Textauszug |
▬▬▬▬▬▬▬▬▬▬

Link [2022-06-11 14:42:41]



Das Leben wird für alle teurer – aber ein Milieu macht der FDP dabei besondere Sorgen: Die Mitte

Sollten jemals Außerirdische in die Verlegenheit kommen, Berlin zu besuchen, dann würden sie sehr schnell den beliebtesten, begehrtesten und umworbensten Ort in der politischen Landschaft entdecken. Der Ort heißt „Mitte“, und bewohnt wird er von einem ebenso beliebten und umworbenen Volk: der Mittelschicht.

Wie genau sich die gesellschaftliche Mitte beziehungsweise die Mittelschicht zusammensetzt, ist eine Frage der Definition. Aber in allen Untersuchungen stellt sie immer noch die größte sozioökonomische Gruppe dar, jedenfalls in Deutschland. Und deshalb wird die Politik parteiübergreifend unruhig, wenn es in der Mitte rumort. Ohne sie werden keine Wahlen gewonnen, anders als in den armen Vierteln, wo die Mehrheit das Wählen schon aufgegeben hat.

Die Sorge um die Mitte grassiert natürlich erst recht in Zeiten von Krieg, Inflation und Klimawandel. „Eine große Mehrheit der Menschen ist verantwortungsbewusst und geht gefasst, ja geradezu duldsam mit den Herausforderungen um“, hat der FDP-Vorsitzende und Bundesfinanzminister Christian Lindner gerade dem Focus gesagt, aber: „Zugleich wächst der Druck, der sich aufgrund einer allgemeinen Unzufriedenheit neuerdings auch aus der Mitte der Gesellschaft artikuliert“.

Die Hartz-IV-Lösung

Es verwundert also nicht, dass jetzt über Hilfen für die mittleren Einkommensschichten nachgedacht wird. Das ist, Lindner hin oder her, sicher kein Fehler. Es fragt sich nur, wie. Denn auch hinter dieser Debatte steckt eine sehr grundlegende Frage: Soll die Mitte weiter durch Abstiegsangst angetrieben werden, wie es das System Hartz IV mit sich bringt – oder kehrt der Sozialstaat zu einer Politik zurück, die der Absturzgefahr in die Armut Wirksames entgegensetzt?

▬▬▬▬▬▬▬▬▬▬

Datensätze |
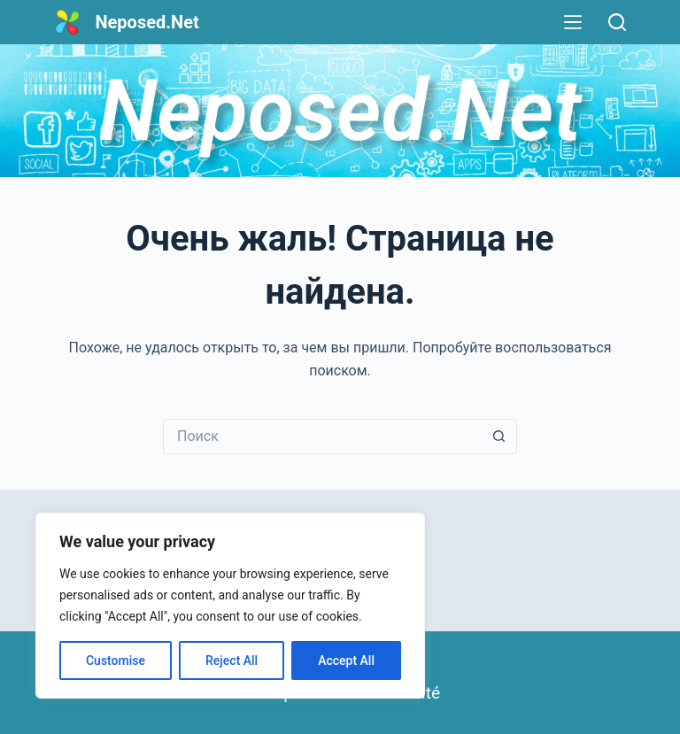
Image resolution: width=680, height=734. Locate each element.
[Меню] (573, 22)
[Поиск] (617, 22)
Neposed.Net (146, 22)
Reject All (231, 660)
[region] (230, 606)
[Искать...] (322, 436)
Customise (115, 660)
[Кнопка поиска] (499, 436)
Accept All (346, 660)
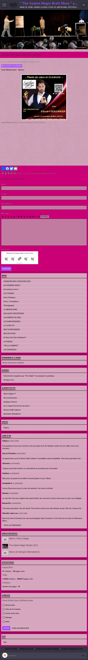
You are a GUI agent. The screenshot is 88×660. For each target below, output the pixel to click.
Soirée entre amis (10, 613)
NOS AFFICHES (9, 333)
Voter (6, 628)
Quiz (5, 642)
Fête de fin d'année (11, 609)
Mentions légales (11, 649)
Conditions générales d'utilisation (47, 649)
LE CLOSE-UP (8, 325)
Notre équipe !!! (9, 394)
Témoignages (8, 305)
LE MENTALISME (10, 309)
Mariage (7, 617)
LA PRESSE (7, 342)
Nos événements (10, 398)
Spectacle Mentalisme (12, 414)
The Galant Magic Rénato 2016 (23, 545)
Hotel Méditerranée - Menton (12, 70)
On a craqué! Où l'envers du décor (16, 406)
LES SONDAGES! (9, 350)
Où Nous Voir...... (9, 380)
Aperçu (45, 217)
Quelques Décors (10, 402)
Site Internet (6, 204)
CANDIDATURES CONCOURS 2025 (17, 281)
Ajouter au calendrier (12, 66)
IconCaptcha (19, 263)
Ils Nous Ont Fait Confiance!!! (14, 337)
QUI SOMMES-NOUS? (11, 285)
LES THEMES (8, 293)
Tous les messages (12, 525)
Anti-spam (5, 249)
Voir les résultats (20, 628)
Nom (3, 184)
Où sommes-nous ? (11, 289)
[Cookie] (4, 655)
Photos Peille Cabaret (11, 410)
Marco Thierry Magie (19, 538)
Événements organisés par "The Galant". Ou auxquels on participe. (29, 376)
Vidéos (6, 428)
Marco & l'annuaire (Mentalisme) (24, 552)
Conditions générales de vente (72, 649)
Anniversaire (8, 605)
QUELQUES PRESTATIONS (13, 313)
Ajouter (6, 269)
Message (5, 213)
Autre (6, 621)
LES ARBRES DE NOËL (12, 317)
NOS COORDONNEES (11, 329)
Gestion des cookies (26, 649)
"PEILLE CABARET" (11, 346)
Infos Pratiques (9, 297)
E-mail (3, 194)
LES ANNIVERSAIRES (11, 321)
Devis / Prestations (10, 301)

▬▬▬▬▬▬▬▬▬▬

Arbeitsaufträge |
#1 Prüfen Sie anhand des Textauszugs über die gesellschaftliche Mitte, ob die folgenden Aussagen zutreffen. Antworten Sie jeweils mit Ja oder Nein und zitieren Sie die entscheidenden Worte des Textes.
(a) In allen Untersuchungen bildet die Mittelschicht noch die größte sozioökonomische Gruppe.
(b) Christian Lindner äußerte sich gegenüber der Zeitung „Die Zeit“.
(c) In den armen Vierteln hat die Mehrheit das Wählen schon aufgegeben.
#2 Welche beiden Ämter hat Christian Lindner laut dem Textauszug über die gesellschaftliche Mitte inne?
#3 Führen Sie den Textauszug über die gesellschaftliche Mitte im Anschluss an seinen letzten Satz fort.

Lösungen |
#1
(a) Ja: „Aber in allen Untersuchungen stellt sie immer noch die größte sozioökonomische Gruppe dar“.
(b) Nein: „hat der FDP-Vorsitzende und Bundesfinanzminister Christian Lindner gerade dem Focus gesagt“.
(c) Ja: „anders als in den armen Vierteln, wo die Mehrheit das Wählen schon aufgegeben hat“.

#2 Er ist FDP-Vorsitzender und Bundesfinanzminister.

#3
Wo der freidemokratische Bundesfinanzminister in dieser Auseinandersetzung steht, ist klar: Seine Klientel besteht ausschließlich aus denjenigen, die er im Interview mit der Passauer Neuen Presse gerade wieder als „arbeitende Mitte“ bezeichnet hat. Sie will er durch Erleichterungen bei der Steuer entlasten. „Im Blick haben“ will Lindner zwar auch „Menschen, die auf Transferzahlungen angewiesen sind“, so sagte er es dem Focus. Aber im selben Atemzug machte er klar, dass für sie in seiner Welt nicht mehr drin ist als die spärliche Erhöhung der Regelsätze nach dem jetzigen System. Und von künftigen Steuerentlastungen ausgeschlossen wären nicht nur alle, die nicht arbeiten (können), sondern auch diejenigen, die mit ihren Niedriglöhnen unter dem – immerhin angehobenen – Grundfreibetrag liegen.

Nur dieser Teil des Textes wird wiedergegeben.